A major effort that failed this year was House Bill 220, sponsored by Rep. Jerry Obermueller, R-Casper, which would have imposed a 7 percent tax on profits for certain restaurants, retail and hospitality businesses in Wyoming to help fund education. It was estimated the tax could potentially generate $45 million annually, although that figure was a rough estimate.

The tax would apply to businesses with 100 shareholders or more, and only on the profits generated from sales in Wyoming.
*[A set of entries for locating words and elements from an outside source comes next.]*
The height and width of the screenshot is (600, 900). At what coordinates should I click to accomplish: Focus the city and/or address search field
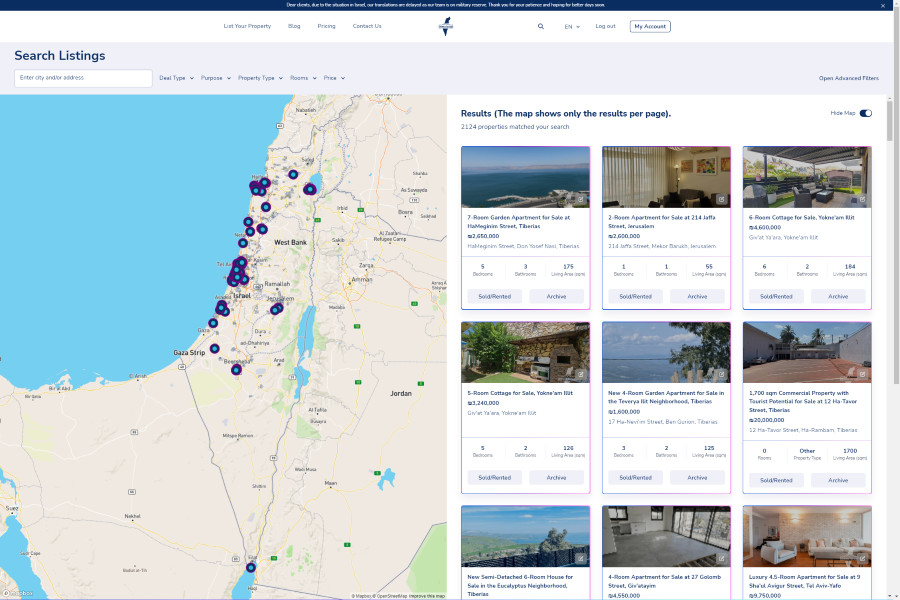(x=83, y=78)
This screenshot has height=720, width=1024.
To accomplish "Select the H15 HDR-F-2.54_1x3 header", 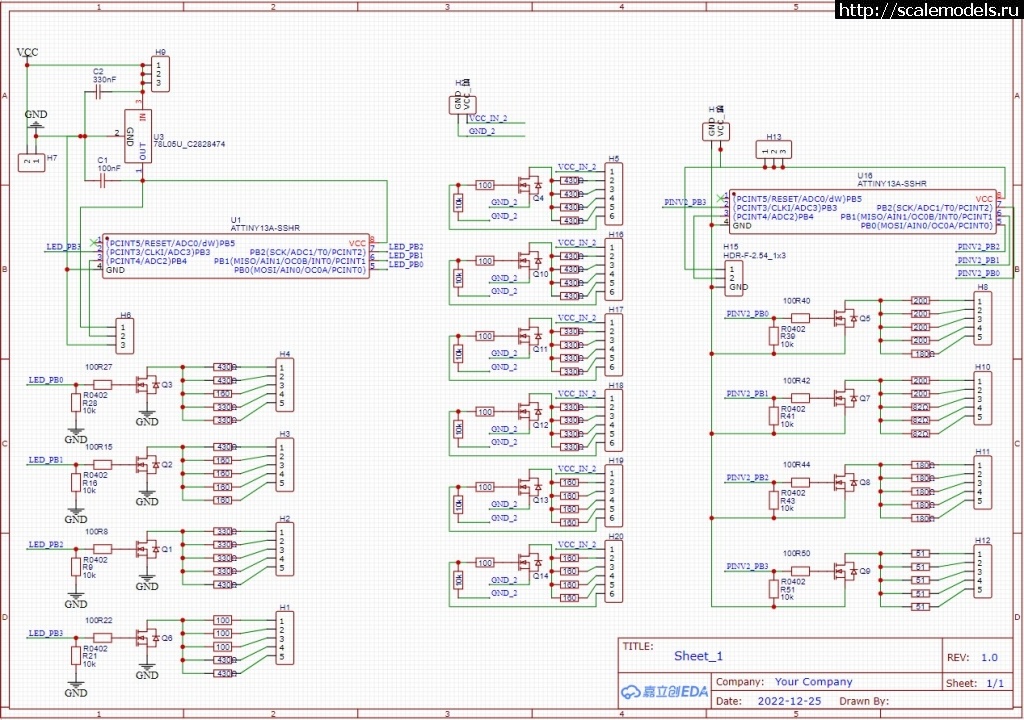I will pyautogui.click(x=735, y=278).
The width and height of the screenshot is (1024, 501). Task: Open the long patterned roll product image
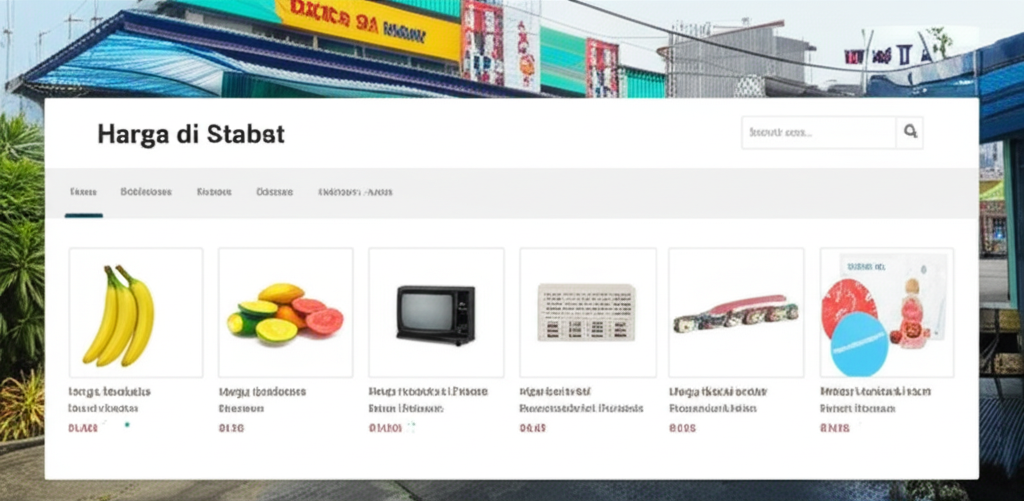[x=736, y=312]
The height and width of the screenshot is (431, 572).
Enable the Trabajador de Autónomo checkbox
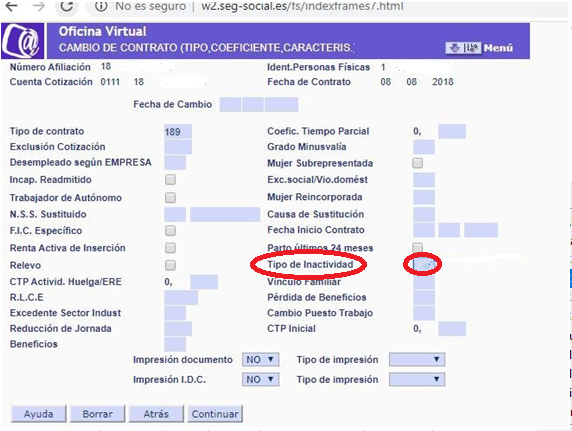point(170,198)
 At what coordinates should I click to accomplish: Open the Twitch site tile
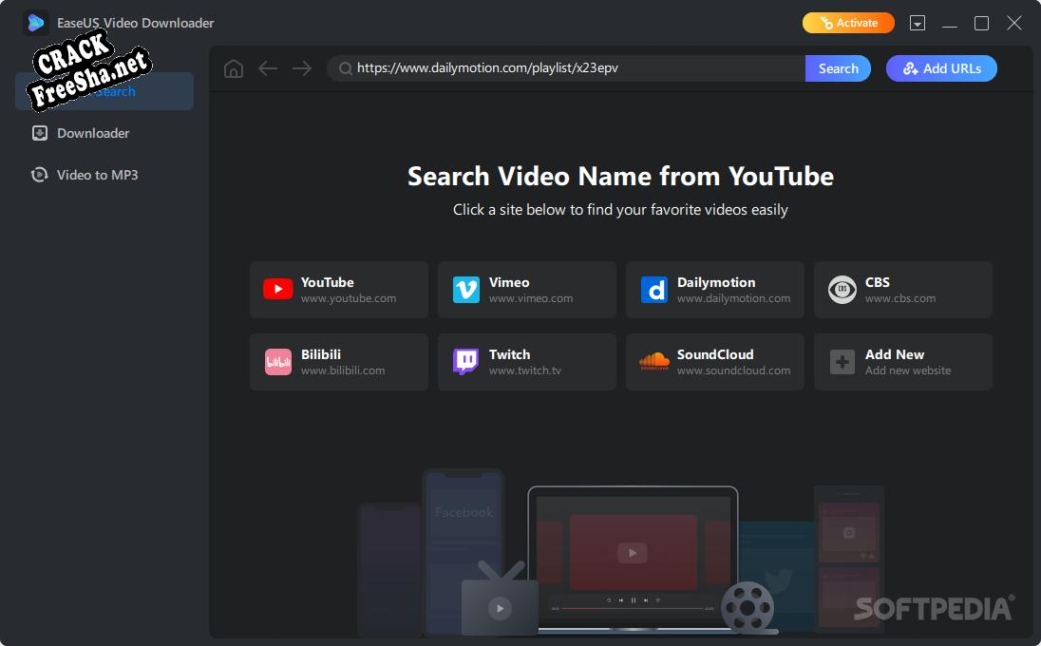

It also includes a dollar-for-dollar tax credit for those companies on any sales and property tax they pay in Wyoming.

The Senate Corporations, Elections and Political Subdivisions Committee, which Landen chairs, laid over HB 220 last week. Landen said at the time he stopped the process on the bill because there wasn’t enough support in the Senate for it to pass.

Throughout this past week, and even going into Monday, there were efforts to bring HB 220 out onto the Senate floor. But despite lobbying by supporters, there never developed enough backing for the bill to ensure its ability to pass.

As of the end of the day Monday, while it was possible the Senate could move on the bill and expedite it through the process before the end of the session Wednesday, it appeared HB 220 was dead in the water.

But the topic of how to strengthen and diversify the state’s revenue won’t be going away. During a meeting of the Joint Revenue Committee on Monday, it was decided a major topic of study during the interim session will be creating bills to help tackle the issue in a future session.